Earlier, people reused oils plus towels and other clothing. There was also no standardisation of medicines and oils. Somatheeram set new standards for Ayurvedic practices. They started training doctors and therapists with best practices, stopped reusing oils and clothing used for treatments. The company also has a medicine factory with Good manufacturing practice (GMP) certification in Balaramapuram. Somatheeram was also the first Ayurvedic hospital to start patient documentation like in modern medicine.

Somatheeram group was the first to launch an interactive CD about Ayurveda, 25 years back, at a time when there were no magazines or websites about it. According to Baby, they were also the first to create a website about Ayurveda. But he is particularly proud about the Ayurvedic menu created by six of their doctors after three years of research.

Somatheeram group is among the few Ayurvedic hospitals in the country to have secured NABH (National Accreditation Board for Hospitals and Healthcare) accreditation. Somatheeram Ayurvedic Village and Soma Manaltheeram have secured this certification.

The group has ambitious plans for the future, which include establishing an Ayurvedic medical college, opening more specialised hospitals in Kerala as well as manufacturing export-quality medicines, cosmetics and food supplements.

Future perfect

Having pioneered the revival of Ayurveda, Baby is happy with the progress that the sector has made in the past 2-3 decades. The profession has become respectable, and the demand for Ayurvedic treatments plus allied businesses like medicines, cosmetics and food supplements has risen exponentially. But growth also brings its set of challenges and Baby is not oblivious to it.
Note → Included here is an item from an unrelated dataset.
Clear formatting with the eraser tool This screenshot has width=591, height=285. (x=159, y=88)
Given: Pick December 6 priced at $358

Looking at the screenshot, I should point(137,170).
He says, “Dilution in quality is a major concern today. Ayurvedic treatments, medicines, cosmetics and food supplements are the four arms of this sector. Multi-nationals have entered the market and mass production of Ayurvedic products comes with its share of issues. Since raw materials are not industrially produced, there is a scarcity and we are not sure if current products are using genuine ingredients.” Hospitals without doctors and trained staff is another cause of worry, but the Kerala government’s accreditation system of Green Leaf and Olive Leaf has kept those elements in check. He also appreciated the central government’s focus to promote alternative medicines and in creating a ministry called AYUSH (Ayurveda, Yunani, Siddha and Homeopathy) for this purpose.

Though Ayurveda has a lot of popularity abroad, may countries do not allow its practice. Europe, except Switzerland, the UK, the US, Canada, Australia etc only allow massage therapies. There are also severe restrictions on the import of medicines in these countries. “This happened because the West has not fully accepted the fact that Ayurveda is a science, despite the fact that it is a 5,000-year-old scientific tradition with dedicated text books written by wise sages like Charaka, Sushrutha et al. We are working together with both central and state governments to get these restrictions removed.” Looking forward, Baby is confident that Ayurveda will earn its rightful position across the globe. “The world has a better understanding and respect towards Ayurveda, and in many ways, Somatheeram will continue to work for the progress of our proud tradition.”